===== Working data =====
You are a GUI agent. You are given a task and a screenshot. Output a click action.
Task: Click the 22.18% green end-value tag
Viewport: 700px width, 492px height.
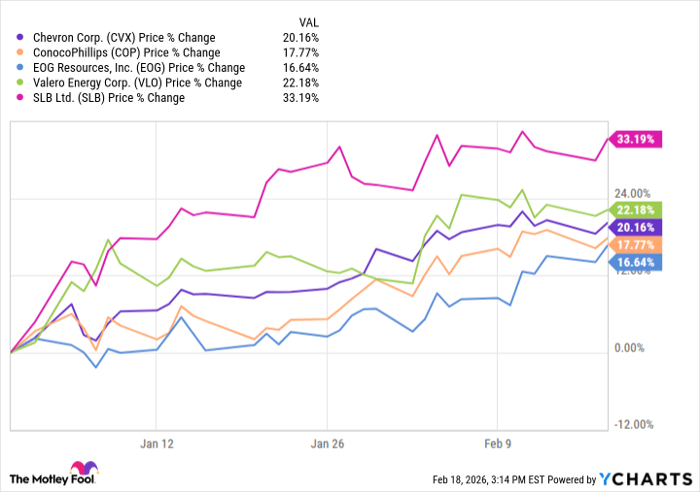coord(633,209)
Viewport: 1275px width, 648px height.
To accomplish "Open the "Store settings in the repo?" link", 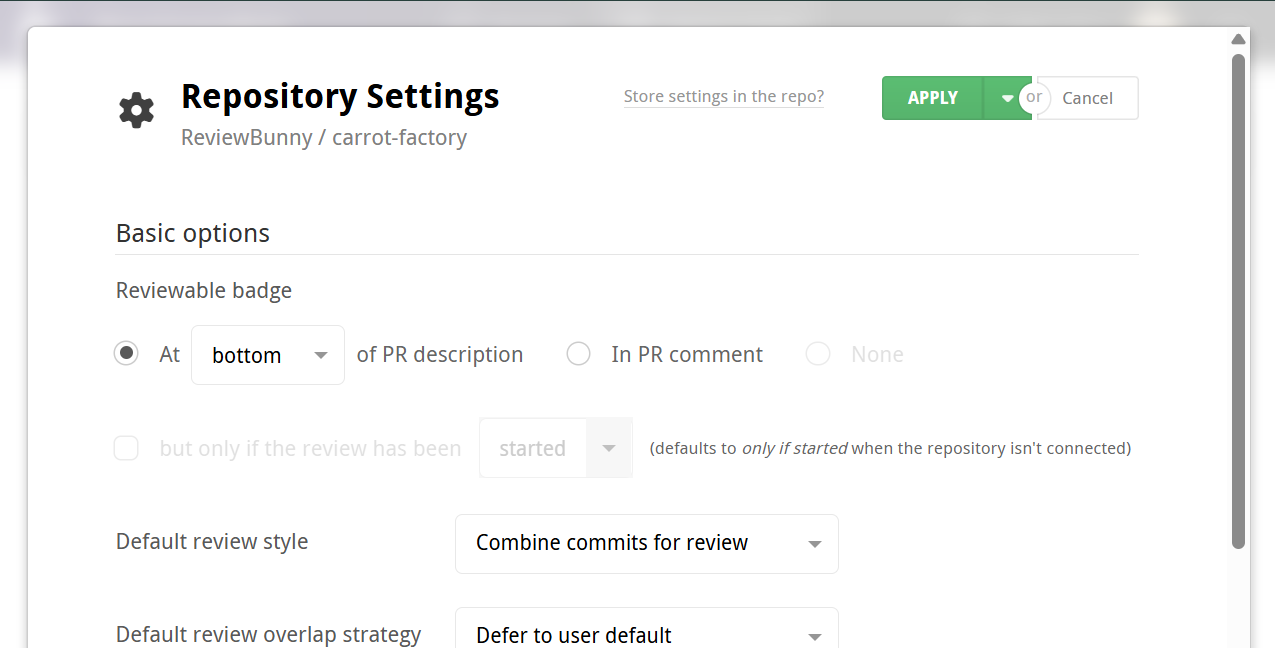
=====
▶ _About this task_
Nothing but the pictures should be left out when the records are retyped exactly.

▶ _Exercise result_
You are a GUI agent. You are given a task and a screenshot. Output a click action.
Task: Click the 22.18% green end-value tag
Viewport: 700px width, 492px height.
coord(633,209)
Viewport: 1275px width, 648px height.
To accomplish "Open the "Store settings in the repo?" link", 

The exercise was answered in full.